What makes this name such a compelling prospect, rather, is the nature of the company's revenue. Of last quarter's total top line of $3.1 billion, more than $2.6 billion of it (84%) came from consumers who have subscribed to recurring automatic deliveries of its products.
Once customer relationships are this solid, it takes a lot to break them. Chewy simply needs to continue bringing more subscribers into the fold -- which it is. Customer headcount grew by nearly 1 million year over year during the three-month stretch ending in early November, bringing it to a total of more than 21.1 million.
It will require patience to stick with this slow mover, but it should be worth the wait. The fact that it's already consistently profitable makes it much easier to own in the meantime.
3. DraftKings
Last but not least, add DraftKings (DKNG +3.75%) to your list of stocks to buy while they're on sale. This one is down more than 30% from its February high, and about 50% below its pandemic-prompted peak in 2021.

NASDAQ: DKNG
Key Data Points
DraftKings is a sports-wagering platform whose roots are in the fantasy sports business. But ever since the U.S. Supreme Court lifted the federal ban on sports betting in 2018, the company has grown in step with state-based legalization of this form of entertainment.

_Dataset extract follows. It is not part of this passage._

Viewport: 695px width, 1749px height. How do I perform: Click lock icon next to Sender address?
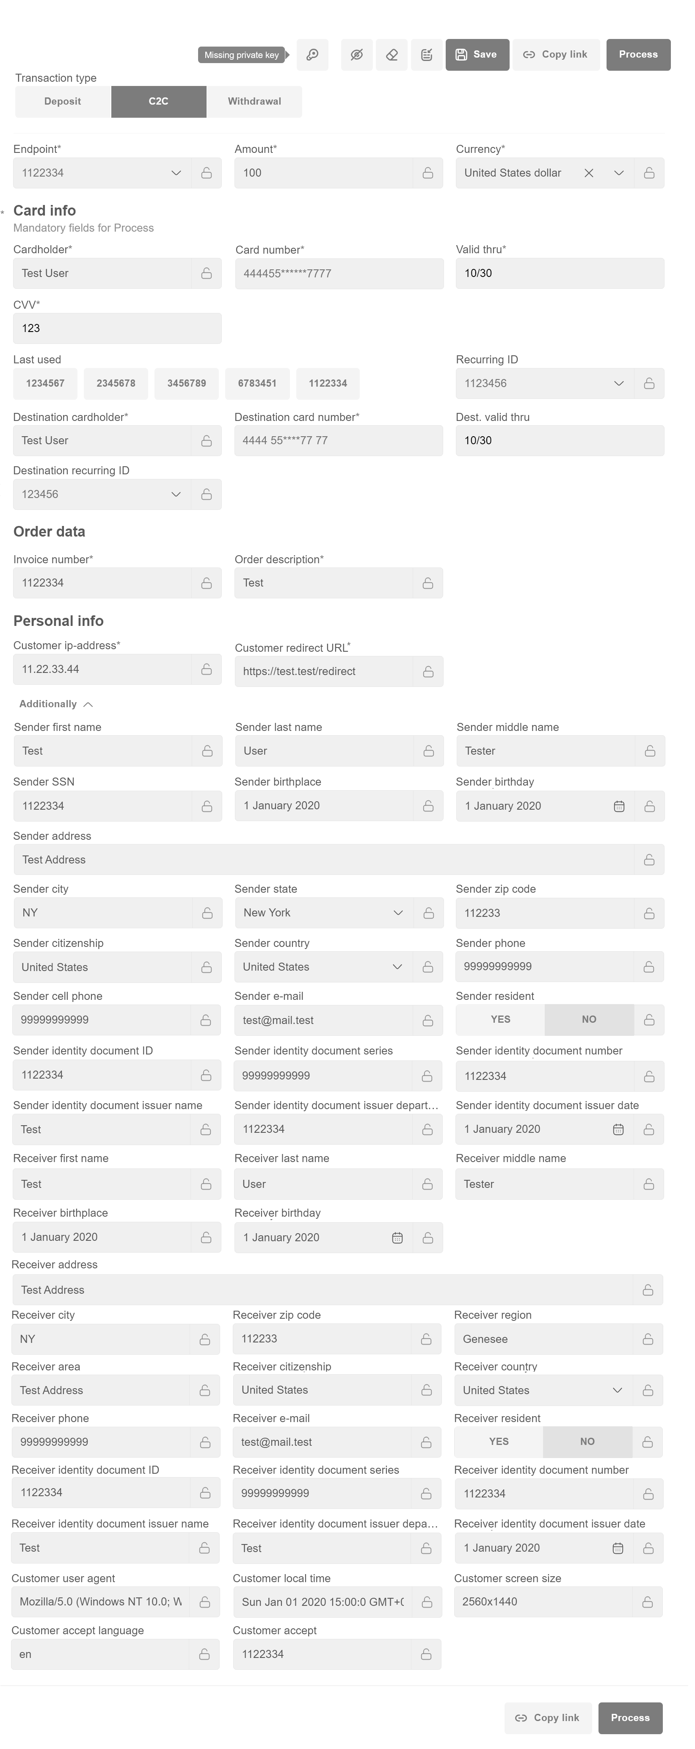649,860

In the meantime, it has added casino-style wagering like poker and blackjack that's app-based. DraftKings expects to report revenue of about $6 billion for fiscal 2025, up 25% from last year's top line of just under $4.8 billion, with analysts predicting $7.3 billion this year. Not bad.
It's also just the beginning. An outlook from the researcher Market.us suggests that the global online sports-betting market is poised to grow at an average annual pace of 12.6% through 2034, with the U.S. featuring prominently in that growth.
So why the recent weakness from this stock? Some of it can be attributed to the fact that the company was forced to dial back its revenue guidance during 2025, reflecting stiffer competition and sports-wagering interest that wasn't as strong as expected.
Also, shareholders may have been rattled by the recent expansion of betting platforms like Kalshi and Polymarket from wagering on events (like election outcomes, Oscar winners, and the like) into the sports-based gambling market.
But in the bigger picture, although DraftKings has new competitors in Polymarket and Kalshi, they don't have the sports-centric name recognition and following that DraftKings enjoys. So, there's a reason that professional sports teams as well as sports media like Disney's ESPN and Comcast's NBCUniversal specifically want to partner with this company.
To the extent that event-based wagering platforms like Polymarket and Kalshi have potential reach, DraftKings is taking the fight directly to them. Just last month, it launched its own events-based betting app.